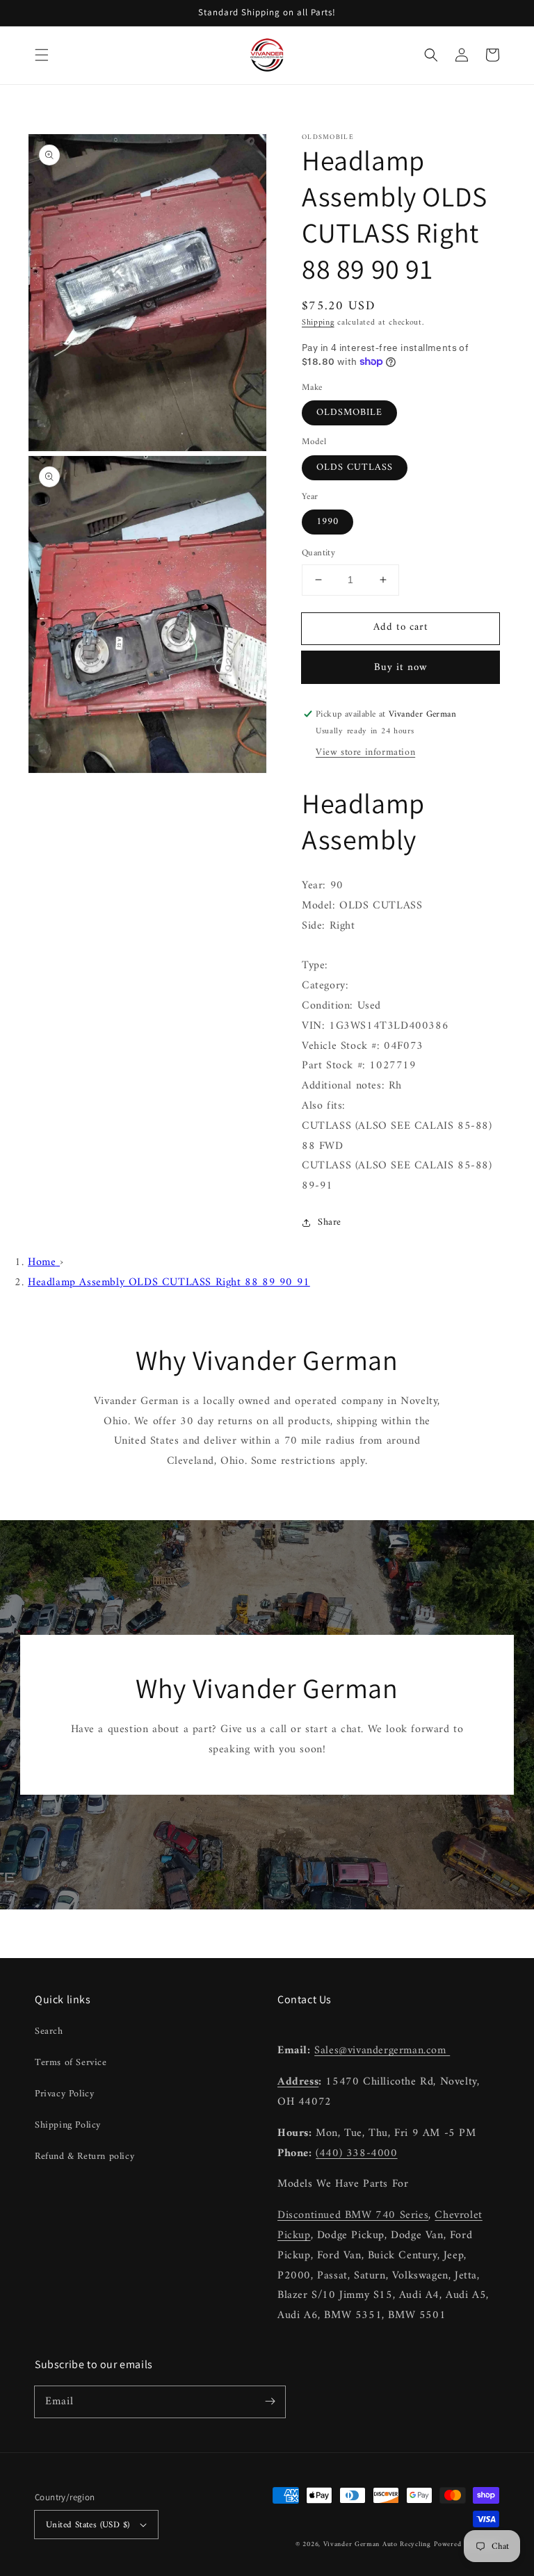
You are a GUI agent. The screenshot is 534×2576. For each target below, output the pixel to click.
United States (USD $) (87, 2525)
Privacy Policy (64, 2094)
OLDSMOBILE (349, 412)
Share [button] (329, 1222)
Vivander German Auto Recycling (377, 2544)
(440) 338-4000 (356, 2153)
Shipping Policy (68, 2125)
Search (49, 2031)
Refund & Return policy (84, 2156)
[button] (41, 55)
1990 (327, 521)
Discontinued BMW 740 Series (352, 2215)
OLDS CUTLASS (354, 467)
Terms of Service (71, 2062)
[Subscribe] (269, 2401)
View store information (365, 752)
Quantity (318, 553)
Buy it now (401, 667)
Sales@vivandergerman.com (382, 2050)
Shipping (318, 323)
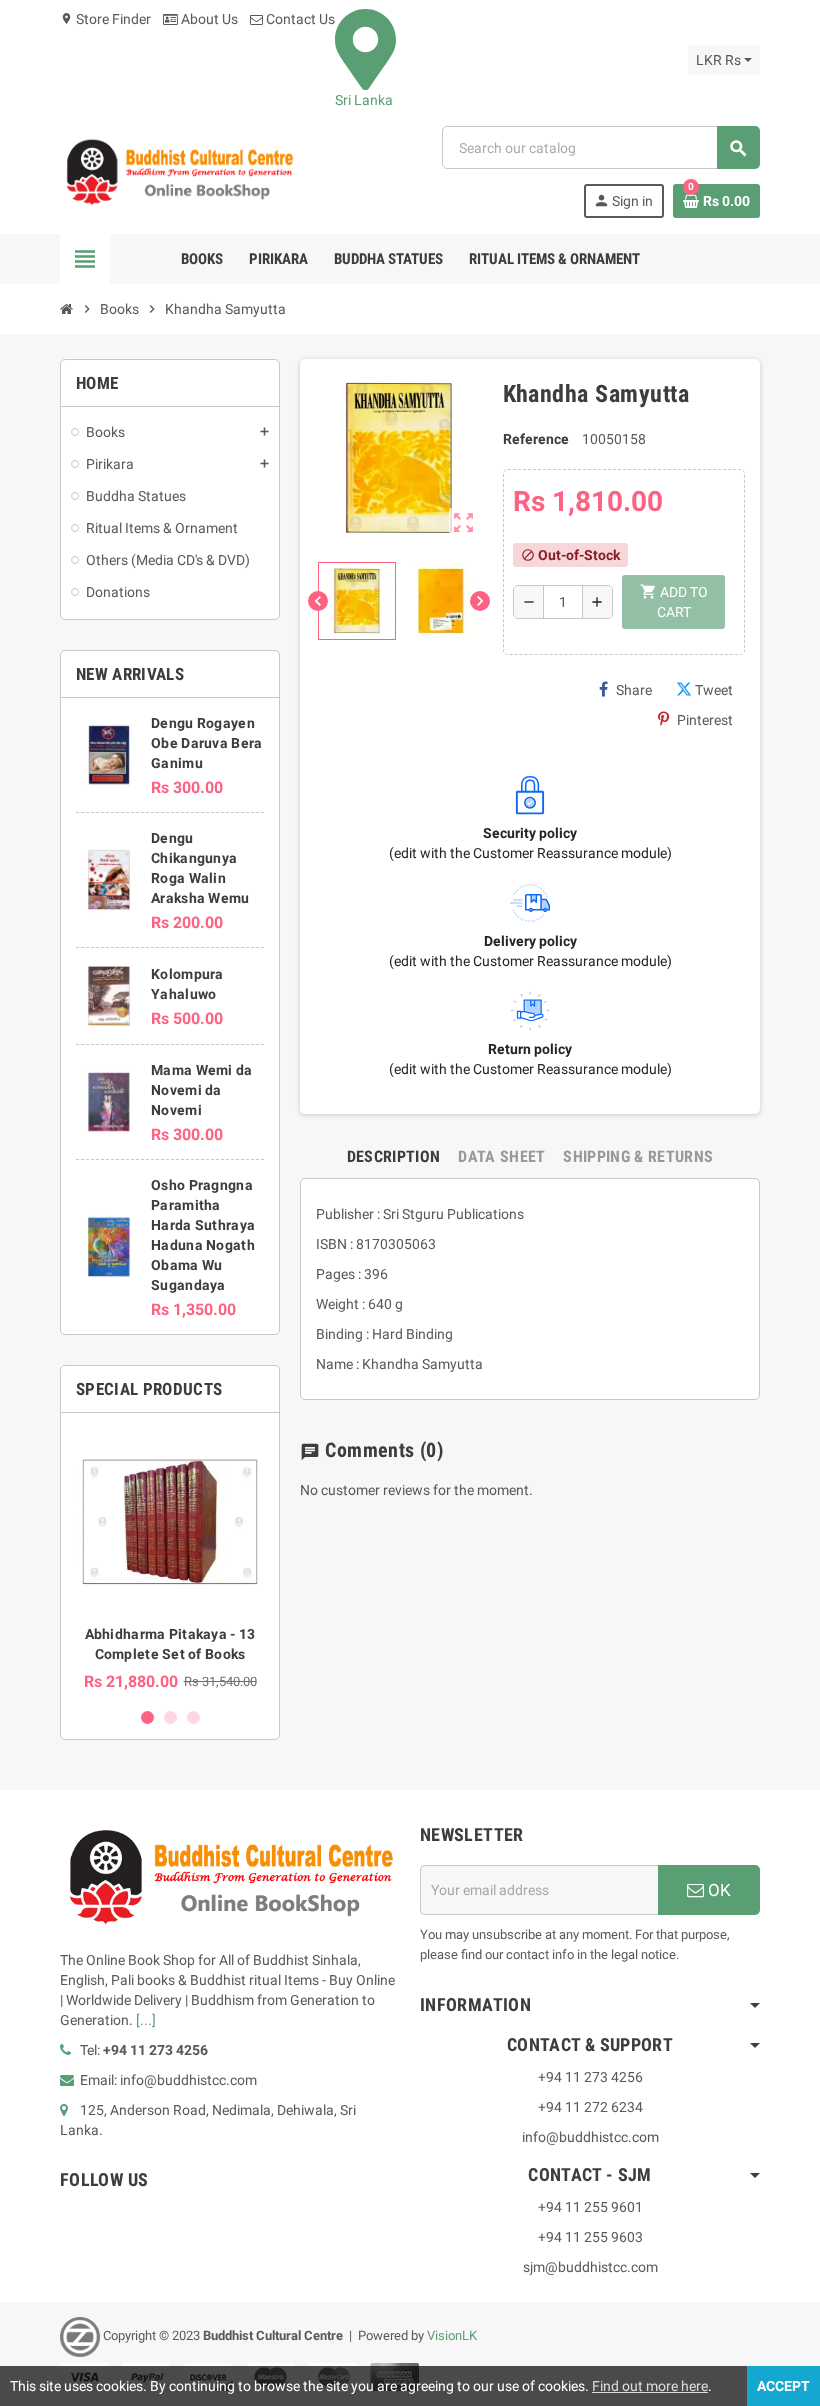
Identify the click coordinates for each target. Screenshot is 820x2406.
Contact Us (299, 19)
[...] (146, 2020)
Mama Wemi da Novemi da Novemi (201, 1090)
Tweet (714, 690)
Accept (783, 2386)
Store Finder (105, 19)
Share (634, 690)
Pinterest (705, 720)
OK (717, 1890)
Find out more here (650, 2386)
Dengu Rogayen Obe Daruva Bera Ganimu (206, 743)
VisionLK (452, 2335)
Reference (536, 439)
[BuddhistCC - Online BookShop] (179, 171)
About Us (208, 19)
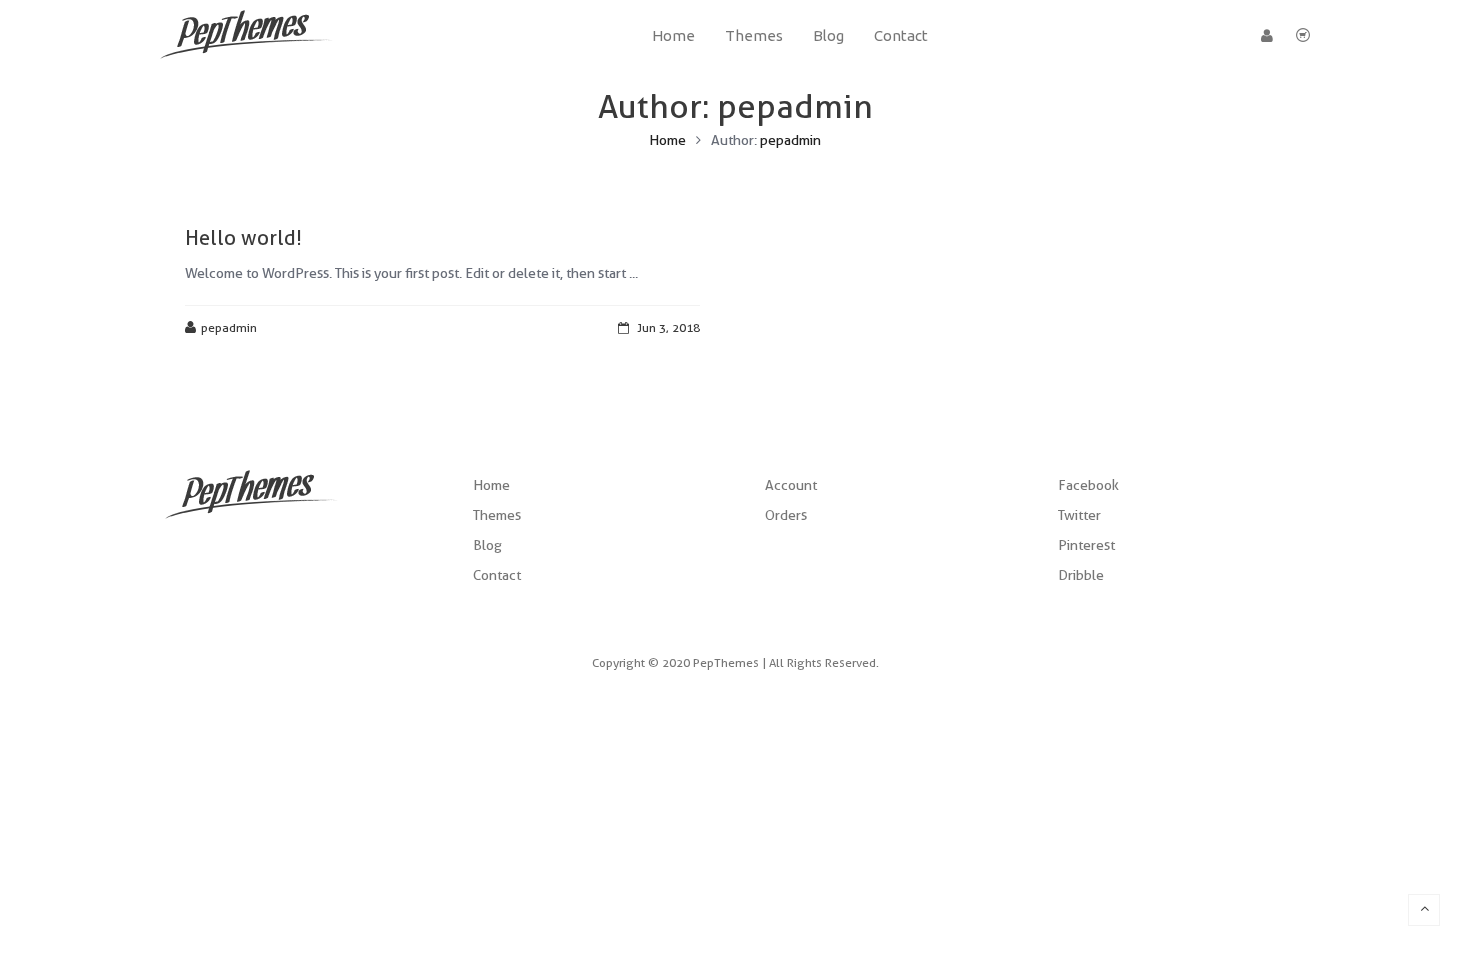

- **WORK REQUIRED**: The lines to return run from the line containing "[...] (146, 2020)" through the last line of the records. Give them exactly, omitting pictures.

- **RESPONSE TO THE EXERCISE**:
[...] (146, 2020)
Mama Wemi da Novemi da Novemi (201, 1090)
Tweet (714, 690)
Accept (783, 2386)
Store Finder (105, 19)
Share (634, 690)
Pinterest (705, 720)
OK (717, 1890)
Find out more here (650, 2386)
Dengu Rogayen Obe Daruva Bera Ganimu (206, 743)
VisionLK (452, 2335)
Reference (536, 439)
[BuddhistCC - Online BookShop] (179, 171)
About Us (208, 19)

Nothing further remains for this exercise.